Why building production-ready RAG systems shouldn't feel like assembling IKEA furniture in the dark
The RAG Reality Check
Picture this: You've just convinced your team to build an AI-powered documentation search. The plan is simple—take your company's docs, throw them into a vector database, add some LLM magic, and boom: instant answers for your users.
Three weeks later, you're drowning in boilerplate. Your codebase looks like a Frankenstein monster stitched together from five different libraries. There's error handling scattered everywhere (or worse, nowhere). You're manually chunking documents, wrestling with embedding APIs, debugging vector similarity algorithms, and somehow your "simple" RAG pipeline has morphed into 2,000 lines of glue code.
Sound familiar?
This is where Ballerina walks in, takes a look at your mess, and says: "Why are you working so hard?"
What Makes RAG Systems Complex?
Before we dive into the solution, let's break down why RAG pipelines are deceptively complex:
The RAG Dance (and Why It's Tricky)
A typical RAG workflow involves:
- Document Loading: Read files from various sources (PDFs, markdown, databases)
- Chunking Strategy: Split documents intelligently without losing context
- Embedding Generation: Convert text chunks into vectors using an embedding model
- Vector Storage: Store embeddings efficiently with metadata
- Query Processing: When a user asks a question, embed their query
- Similarity Search: Find the most relevant document chunks
- Context Augmentation: Combine retrieved chunks with the user's query
- LLM Generation: Send the enriched prompt to an LLM for a final answer
In traditional frameworks, each of these steps requires:
- Choosing and configuring multiple libraries
- Writing integration code between incompatible APIs
- Manual error handling at every boundary
- Custom observability instrumentation
- Performance optimization from scratch
Most developers spend 70% of their time on plumbing and only 30% on actual AI logic.

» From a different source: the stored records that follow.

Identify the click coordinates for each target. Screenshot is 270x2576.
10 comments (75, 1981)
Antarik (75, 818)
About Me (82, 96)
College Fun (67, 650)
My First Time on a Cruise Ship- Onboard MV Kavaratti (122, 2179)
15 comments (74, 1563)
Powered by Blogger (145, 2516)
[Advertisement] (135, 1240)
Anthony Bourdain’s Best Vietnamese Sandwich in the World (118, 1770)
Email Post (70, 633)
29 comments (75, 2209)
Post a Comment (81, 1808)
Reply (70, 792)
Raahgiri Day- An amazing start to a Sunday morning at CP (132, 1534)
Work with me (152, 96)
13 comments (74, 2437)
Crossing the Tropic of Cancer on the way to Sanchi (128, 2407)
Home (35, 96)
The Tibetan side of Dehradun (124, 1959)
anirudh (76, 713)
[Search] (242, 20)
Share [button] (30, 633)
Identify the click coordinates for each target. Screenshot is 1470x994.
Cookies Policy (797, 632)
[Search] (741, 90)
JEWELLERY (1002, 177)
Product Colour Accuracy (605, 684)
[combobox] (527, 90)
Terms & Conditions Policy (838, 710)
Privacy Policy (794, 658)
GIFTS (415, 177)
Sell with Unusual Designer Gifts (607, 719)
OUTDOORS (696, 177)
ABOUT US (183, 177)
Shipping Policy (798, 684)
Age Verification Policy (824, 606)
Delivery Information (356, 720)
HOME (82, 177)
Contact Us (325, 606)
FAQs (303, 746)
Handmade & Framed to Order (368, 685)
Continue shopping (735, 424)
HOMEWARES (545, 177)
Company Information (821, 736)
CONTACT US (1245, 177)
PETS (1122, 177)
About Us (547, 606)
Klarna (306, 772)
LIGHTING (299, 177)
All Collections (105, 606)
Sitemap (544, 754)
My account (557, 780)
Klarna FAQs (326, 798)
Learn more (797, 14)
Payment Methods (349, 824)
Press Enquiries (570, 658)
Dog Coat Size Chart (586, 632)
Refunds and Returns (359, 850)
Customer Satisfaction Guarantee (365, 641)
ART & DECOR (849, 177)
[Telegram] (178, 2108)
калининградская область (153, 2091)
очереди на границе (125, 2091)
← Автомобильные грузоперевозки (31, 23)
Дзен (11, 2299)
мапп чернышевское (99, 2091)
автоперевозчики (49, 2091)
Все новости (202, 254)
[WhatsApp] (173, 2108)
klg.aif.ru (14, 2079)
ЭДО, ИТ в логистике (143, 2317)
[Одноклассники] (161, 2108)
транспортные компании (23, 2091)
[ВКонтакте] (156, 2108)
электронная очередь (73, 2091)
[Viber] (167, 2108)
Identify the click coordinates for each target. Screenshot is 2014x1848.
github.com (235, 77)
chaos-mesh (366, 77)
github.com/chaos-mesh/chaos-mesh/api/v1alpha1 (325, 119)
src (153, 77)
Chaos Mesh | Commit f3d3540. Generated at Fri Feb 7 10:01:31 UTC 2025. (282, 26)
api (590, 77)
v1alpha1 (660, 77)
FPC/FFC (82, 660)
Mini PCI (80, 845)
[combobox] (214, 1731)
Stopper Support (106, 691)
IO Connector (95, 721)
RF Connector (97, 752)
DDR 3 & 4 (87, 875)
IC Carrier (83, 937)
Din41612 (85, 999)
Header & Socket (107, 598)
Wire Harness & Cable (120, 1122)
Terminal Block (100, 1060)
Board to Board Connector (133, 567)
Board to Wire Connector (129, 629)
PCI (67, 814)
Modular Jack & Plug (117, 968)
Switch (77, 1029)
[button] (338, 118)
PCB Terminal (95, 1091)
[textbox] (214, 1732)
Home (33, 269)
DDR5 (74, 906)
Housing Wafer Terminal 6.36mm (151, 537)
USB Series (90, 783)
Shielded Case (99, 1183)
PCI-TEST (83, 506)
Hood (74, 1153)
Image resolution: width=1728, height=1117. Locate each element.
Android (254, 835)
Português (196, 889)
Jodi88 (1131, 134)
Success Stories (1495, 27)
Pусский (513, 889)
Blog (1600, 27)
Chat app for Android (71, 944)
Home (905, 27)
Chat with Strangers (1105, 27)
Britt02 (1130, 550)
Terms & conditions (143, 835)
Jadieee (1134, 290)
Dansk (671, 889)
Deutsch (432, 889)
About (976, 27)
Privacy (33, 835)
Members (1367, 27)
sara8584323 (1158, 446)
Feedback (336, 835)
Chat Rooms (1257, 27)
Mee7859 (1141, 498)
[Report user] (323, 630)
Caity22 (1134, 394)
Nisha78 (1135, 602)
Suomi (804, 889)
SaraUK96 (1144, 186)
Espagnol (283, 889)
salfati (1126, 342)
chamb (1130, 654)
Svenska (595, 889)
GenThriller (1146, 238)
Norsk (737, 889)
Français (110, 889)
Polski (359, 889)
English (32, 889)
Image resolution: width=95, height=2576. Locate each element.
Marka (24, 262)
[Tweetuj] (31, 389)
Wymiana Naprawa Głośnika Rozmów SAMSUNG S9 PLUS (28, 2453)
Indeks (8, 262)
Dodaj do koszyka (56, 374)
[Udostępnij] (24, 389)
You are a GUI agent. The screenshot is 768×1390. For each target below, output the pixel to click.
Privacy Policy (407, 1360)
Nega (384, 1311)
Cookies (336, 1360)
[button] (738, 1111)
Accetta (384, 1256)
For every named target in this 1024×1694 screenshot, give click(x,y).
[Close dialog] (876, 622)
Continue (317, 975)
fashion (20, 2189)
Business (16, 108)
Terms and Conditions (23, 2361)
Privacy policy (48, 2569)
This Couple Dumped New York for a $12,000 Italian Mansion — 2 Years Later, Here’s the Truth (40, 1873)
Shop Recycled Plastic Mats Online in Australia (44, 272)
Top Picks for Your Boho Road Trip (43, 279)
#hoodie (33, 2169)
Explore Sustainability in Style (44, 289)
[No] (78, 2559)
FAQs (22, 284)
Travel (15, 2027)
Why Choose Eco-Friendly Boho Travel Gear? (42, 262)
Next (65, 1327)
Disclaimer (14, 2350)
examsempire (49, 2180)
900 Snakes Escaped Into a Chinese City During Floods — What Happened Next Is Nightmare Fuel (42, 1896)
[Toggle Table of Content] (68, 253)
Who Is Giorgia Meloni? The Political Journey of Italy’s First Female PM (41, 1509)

Enter Ballerina: Network-Native Meets AI-Native
Ballerina was designed with a radical idea: What if distributed systems programming was actually... easy?
Now, with Ballerina's AI module, this philosophy extends to RAG pipelines. Instead of stitching together separate libraries for embeddings, vector stores, chunking, and LLMs, you get a unified, type-safe API that handles the complexity for you.
The "Aha!" Moment
Let's compare building a RAG system in two approaches:
Traditional Approach (Python + Multiple Libraries):
from langchain.document_loaders import TextLoader
from langchain.text_splitter import RecursiveCharacterTextSplitter
from langchain.embeddings import OpenAIEmbeddings
from langchain.vectorstores import Chroma
from langchain.llms import OpenAI
import os
# Configure everything separately
loader = TextLoader("./leave_policy.md")
documents = loader.load()
text_splitter = RecursiveCharacterTextSplitter(
chunk_size=1000,
chunk_overlap=200
)
chunks = text_splitter.split_documents(documents)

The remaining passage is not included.